▶ **Stated problem**: Could you give the material again from its start through the line containing "Thông báo thay", switching "Menu" to "Navigation" and keeping everything else unchanged?

** Start **

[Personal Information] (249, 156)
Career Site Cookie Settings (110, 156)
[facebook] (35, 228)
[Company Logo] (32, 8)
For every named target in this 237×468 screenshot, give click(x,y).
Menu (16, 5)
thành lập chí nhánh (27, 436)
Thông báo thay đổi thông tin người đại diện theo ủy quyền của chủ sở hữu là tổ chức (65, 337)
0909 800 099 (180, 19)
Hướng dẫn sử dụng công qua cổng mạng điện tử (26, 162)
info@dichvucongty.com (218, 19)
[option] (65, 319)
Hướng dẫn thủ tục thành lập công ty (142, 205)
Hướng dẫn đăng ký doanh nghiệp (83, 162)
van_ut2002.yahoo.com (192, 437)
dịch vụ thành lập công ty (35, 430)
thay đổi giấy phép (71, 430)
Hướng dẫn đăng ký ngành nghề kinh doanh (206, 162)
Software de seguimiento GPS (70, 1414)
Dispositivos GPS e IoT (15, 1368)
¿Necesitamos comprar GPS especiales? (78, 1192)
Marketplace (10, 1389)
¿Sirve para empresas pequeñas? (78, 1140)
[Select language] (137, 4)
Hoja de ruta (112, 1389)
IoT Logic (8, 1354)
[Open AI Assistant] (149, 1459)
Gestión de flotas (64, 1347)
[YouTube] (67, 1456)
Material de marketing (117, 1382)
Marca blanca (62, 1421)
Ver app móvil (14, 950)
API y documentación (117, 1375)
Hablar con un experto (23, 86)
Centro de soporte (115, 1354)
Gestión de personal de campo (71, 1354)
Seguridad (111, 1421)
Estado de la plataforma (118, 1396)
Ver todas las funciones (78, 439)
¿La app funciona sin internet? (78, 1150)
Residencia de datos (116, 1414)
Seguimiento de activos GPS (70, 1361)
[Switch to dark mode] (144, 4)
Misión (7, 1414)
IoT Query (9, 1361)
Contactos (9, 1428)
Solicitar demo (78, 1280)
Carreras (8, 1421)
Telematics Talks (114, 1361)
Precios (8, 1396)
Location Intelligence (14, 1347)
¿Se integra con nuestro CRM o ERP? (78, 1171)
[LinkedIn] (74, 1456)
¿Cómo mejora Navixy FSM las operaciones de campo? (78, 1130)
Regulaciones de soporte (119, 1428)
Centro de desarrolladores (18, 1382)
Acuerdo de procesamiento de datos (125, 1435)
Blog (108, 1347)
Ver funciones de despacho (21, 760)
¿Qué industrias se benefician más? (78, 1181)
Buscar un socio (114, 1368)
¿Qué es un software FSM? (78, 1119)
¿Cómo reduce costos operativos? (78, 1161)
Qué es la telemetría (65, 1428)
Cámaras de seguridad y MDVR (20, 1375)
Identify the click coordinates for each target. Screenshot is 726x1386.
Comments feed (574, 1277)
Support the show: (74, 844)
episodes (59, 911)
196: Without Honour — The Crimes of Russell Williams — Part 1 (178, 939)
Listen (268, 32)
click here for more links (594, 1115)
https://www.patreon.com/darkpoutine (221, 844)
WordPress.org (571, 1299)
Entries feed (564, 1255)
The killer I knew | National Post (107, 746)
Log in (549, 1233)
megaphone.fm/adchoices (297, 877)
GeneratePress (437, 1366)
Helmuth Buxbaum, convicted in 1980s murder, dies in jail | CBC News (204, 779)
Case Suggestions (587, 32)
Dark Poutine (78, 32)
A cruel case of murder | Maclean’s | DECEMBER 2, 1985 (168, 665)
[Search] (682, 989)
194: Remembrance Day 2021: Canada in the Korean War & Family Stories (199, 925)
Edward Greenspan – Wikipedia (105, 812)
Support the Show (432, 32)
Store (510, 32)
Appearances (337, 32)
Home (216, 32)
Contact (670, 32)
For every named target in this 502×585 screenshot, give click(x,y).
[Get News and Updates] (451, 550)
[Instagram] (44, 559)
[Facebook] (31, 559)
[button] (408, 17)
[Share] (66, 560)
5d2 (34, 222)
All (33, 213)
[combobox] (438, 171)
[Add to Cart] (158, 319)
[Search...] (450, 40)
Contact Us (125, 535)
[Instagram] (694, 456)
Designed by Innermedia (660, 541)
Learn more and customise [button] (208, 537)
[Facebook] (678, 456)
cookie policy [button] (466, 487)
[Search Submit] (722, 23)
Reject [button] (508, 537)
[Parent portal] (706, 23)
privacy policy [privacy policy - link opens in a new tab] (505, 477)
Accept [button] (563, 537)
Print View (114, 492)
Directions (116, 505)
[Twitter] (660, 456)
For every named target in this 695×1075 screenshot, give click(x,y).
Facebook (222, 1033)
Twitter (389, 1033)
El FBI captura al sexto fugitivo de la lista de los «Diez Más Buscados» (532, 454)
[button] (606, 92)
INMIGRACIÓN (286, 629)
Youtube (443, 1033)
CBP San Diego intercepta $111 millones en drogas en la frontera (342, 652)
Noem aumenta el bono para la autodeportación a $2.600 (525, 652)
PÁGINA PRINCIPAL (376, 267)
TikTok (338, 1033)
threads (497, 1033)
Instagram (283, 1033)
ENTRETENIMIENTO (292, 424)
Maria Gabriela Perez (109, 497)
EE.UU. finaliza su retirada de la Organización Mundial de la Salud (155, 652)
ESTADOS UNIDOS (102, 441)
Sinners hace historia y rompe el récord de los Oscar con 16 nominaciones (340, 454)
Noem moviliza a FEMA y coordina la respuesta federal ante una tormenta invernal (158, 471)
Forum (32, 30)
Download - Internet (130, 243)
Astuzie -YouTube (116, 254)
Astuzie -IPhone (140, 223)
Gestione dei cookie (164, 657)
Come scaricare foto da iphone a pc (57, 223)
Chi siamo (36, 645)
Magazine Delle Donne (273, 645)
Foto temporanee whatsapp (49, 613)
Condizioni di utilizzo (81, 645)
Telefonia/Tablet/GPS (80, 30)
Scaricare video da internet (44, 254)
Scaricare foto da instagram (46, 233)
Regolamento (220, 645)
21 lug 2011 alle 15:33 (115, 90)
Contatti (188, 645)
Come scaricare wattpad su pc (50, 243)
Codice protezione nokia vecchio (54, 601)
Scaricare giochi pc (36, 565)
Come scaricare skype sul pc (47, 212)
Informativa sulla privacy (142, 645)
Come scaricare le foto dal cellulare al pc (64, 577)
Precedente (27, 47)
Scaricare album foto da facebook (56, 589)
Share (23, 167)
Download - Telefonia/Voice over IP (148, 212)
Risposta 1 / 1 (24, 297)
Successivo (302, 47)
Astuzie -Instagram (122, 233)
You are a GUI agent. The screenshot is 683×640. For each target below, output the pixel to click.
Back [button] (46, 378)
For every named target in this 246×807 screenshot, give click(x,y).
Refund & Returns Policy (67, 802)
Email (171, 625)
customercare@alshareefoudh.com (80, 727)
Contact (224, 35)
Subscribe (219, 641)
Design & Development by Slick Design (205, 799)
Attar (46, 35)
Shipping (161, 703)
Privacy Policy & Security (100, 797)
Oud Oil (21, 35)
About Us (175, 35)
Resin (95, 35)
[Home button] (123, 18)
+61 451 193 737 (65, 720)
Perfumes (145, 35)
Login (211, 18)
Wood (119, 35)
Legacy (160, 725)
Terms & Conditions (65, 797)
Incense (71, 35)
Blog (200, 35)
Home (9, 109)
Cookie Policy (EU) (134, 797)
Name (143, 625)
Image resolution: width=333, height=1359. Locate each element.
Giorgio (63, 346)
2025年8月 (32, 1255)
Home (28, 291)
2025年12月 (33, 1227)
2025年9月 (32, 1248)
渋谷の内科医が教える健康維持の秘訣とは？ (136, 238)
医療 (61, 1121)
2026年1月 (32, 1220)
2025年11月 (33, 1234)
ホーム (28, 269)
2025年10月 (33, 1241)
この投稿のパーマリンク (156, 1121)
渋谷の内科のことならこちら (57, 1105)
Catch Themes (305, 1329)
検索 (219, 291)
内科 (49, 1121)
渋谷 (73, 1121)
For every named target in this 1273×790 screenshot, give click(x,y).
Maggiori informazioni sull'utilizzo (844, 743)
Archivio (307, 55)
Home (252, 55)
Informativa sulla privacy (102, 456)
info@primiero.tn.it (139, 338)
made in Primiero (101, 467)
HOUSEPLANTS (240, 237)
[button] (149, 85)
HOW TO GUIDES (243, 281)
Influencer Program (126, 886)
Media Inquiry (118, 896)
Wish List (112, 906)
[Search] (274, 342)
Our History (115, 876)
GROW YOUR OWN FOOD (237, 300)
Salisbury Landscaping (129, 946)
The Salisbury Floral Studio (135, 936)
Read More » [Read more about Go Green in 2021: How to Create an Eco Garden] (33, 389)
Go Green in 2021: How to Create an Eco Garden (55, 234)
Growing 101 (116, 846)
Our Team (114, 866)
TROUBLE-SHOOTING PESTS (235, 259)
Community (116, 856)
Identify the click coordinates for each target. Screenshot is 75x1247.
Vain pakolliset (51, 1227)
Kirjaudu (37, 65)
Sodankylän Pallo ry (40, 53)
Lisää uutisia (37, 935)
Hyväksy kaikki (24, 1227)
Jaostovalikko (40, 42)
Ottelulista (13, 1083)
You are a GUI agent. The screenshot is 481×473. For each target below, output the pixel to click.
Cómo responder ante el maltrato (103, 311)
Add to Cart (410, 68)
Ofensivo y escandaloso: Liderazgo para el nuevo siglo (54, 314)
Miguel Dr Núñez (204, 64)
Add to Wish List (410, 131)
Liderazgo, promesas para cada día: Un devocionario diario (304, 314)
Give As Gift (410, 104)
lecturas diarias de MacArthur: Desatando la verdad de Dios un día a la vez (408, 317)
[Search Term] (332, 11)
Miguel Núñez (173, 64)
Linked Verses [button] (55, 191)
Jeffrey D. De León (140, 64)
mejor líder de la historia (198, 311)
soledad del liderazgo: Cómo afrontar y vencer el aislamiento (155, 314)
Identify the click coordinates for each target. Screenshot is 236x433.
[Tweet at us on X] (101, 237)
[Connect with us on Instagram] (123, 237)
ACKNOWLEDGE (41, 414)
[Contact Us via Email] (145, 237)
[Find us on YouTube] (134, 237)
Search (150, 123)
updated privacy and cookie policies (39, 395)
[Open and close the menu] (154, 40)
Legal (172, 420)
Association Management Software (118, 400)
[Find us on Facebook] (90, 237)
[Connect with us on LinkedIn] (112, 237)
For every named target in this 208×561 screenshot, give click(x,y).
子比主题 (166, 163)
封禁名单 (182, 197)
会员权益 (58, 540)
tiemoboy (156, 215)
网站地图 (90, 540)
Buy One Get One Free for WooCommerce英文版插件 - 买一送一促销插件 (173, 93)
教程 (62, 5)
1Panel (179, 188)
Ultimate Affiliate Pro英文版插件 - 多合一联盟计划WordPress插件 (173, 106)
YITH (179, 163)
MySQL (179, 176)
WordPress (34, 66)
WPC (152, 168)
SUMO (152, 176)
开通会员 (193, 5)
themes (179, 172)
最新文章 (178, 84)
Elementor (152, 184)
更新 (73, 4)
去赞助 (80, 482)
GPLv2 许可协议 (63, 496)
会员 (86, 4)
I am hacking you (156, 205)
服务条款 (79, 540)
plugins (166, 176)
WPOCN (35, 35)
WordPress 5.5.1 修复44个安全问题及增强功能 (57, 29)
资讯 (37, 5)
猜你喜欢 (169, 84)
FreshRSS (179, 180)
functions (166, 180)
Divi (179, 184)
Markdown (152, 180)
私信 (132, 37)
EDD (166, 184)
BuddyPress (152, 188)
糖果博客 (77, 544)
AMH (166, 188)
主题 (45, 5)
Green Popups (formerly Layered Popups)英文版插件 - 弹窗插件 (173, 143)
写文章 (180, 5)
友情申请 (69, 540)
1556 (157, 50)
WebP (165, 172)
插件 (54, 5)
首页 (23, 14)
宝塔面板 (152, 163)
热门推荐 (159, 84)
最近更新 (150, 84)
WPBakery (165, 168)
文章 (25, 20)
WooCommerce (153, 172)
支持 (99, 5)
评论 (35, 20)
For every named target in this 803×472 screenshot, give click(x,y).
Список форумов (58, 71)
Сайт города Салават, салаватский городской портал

** End **

▶ **Response for this exercise**:
[Personal Information] (249, 156)
Career Site Cookie Settings (110, 156)
[facebook] (35, 228)
[Company Logo] (32, 8)
For every named target in this 237×468 screenshot, give click(x,y).
Navigation (16, 5)
thành lập chí nhánh (27, 436)
Thông báo thay đổi thông tin người đại diện theo ủy quyền của chủ sở hữu là tổ chức (65, 337)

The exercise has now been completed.